Glutamate is an essential mediator in glutamine-amplified insulin secretion

Aims/Introduction: Glutamine is the most abundant amino acid in the circulation. In this study, we investigated cell signaling in the amplification of insulin secretion by glutamine. Materials and Methods: Clonal pancreatic β-cells MIN6-K8, wild-type B6 mouse islets, glutamate dehydrogenase (GDH) knockout clonal β-cells (Glud1KOβCL), and glutamate-oxaloacetate transaminase 1 (GOT1) knockout clonal β-cells (Got1KOβCL) were studied. Insulin secretion from these cells and islets was examined under various conditions, and intracellular glutamine metabolism was assessed by metabolic flux analysis. Intracellular Ca²⁺ concentration ([Ca²⁺]_i) was also measured. Results: Glutamine dose-dependently amplified insulin secretion in the presence of high glucose in both MIN6-K8 cells and Glud1KOβCL. Inhibition of glutaminases, the enzymes that convert glutamine to glutamate, dramatically reduced the glutamine-amplifying effect on insulin secretion.

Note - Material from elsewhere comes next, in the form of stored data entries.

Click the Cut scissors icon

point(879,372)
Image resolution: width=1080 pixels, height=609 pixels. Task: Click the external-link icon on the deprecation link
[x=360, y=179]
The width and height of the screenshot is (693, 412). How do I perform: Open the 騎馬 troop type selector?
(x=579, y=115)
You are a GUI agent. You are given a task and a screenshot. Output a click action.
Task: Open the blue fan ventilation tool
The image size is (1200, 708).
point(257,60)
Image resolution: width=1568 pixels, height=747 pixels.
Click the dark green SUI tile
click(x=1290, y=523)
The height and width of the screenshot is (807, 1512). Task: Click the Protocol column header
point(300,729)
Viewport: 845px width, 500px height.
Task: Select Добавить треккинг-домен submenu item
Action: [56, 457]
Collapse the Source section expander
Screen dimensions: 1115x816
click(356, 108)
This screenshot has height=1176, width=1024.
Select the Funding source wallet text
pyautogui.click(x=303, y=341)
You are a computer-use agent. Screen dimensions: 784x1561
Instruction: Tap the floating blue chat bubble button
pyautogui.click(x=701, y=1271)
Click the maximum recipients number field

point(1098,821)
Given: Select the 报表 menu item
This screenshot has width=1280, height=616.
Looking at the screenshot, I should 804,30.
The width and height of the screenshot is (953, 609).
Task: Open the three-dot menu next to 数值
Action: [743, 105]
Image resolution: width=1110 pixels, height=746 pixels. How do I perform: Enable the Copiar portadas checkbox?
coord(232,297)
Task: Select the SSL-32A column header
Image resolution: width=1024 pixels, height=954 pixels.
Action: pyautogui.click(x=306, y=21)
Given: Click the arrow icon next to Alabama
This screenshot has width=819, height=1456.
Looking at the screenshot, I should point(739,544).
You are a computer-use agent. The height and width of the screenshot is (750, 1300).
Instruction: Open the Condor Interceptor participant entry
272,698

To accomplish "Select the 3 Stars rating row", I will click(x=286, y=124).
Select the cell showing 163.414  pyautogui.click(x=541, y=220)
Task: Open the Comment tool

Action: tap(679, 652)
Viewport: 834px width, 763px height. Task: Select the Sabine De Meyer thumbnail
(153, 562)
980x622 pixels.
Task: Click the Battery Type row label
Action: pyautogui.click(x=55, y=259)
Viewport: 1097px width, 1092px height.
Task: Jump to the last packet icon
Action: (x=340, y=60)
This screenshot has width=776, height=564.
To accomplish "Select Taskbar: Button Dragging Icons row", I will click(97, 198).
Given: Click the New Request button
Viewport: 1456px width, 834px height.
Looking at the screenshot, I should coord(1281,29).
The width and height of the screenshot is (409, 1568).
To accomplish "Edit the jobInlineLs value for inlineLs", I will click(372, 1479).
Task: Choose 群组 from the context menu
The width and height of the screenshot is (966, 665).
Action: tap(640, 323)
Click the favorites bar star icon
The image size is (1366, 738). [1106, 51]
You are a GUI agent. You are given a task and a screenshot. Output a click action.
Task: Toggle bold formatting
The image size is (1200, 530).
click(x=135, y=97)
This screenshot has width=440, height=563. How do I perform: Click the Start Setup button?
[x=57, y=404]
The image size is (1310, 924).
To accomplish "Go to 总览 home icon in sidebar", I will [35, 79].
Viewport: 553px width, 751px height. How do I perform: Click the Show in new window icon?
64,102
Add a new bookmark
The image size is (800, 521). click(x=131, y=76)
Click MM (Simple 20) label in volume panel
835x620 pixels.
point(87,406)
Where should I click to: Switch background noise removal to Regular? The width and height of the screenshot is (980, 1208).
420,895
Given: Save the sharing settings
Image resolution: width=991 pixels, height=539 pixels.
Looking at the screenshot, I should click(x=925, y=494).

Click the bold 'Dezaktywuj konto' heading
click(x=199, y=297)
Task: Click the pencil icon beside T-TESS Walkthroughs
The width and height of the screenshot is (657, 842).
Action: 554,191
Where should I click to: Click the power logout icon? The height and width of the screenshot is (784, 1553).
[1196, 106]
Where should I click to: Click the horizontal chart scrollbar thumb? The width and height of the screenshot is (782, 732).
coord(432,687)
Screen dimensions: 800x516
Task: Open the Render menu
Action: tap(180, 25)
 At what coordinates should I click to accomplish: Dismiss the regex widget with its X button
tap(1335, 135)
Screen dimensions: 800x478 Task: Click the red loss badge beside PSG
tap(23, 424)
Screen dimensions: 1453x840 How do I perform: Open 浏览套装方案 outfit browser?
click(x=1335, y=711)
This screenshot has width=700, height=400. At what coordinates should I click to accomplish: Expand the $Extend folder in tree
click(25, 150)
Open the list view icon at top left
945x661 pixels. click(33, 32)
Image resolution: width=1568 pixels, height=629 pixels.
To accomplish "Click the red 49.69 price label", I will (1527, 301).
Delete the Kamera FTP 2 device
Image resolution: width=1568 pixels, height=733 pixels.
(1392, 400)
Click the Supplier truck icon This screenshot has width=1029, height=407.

A substantial amount of glutamate was produced from glutamine through direct conversion by glutaminases. Glutamine also increased [Ca²⁺]_i at high glucose, which was abolished by inhibition of glutaminases. Glutamic acid dimethylester (dm-Glu), a membrane permeable glutamate precursor that is converted to glutamate in cells, increased [Ca²⁺]_i as well as induced insulin secretion at high glucose. These effects of glutamine and dm-Glu were dependent on calcium influx. Glutamine also induced insulin secretion in clonal β-cells MIN6-m14, which otherwise exhibit no insulin secretory response to glucose. Conclusions: Glutamate converted from glutamine is an essential mediator that enhances calcium signaling in the glutamine-amplifying effect on insulin secretion. Our data also suggest that glutamine exerts a permissive effect on glucose-induced insulin secretion.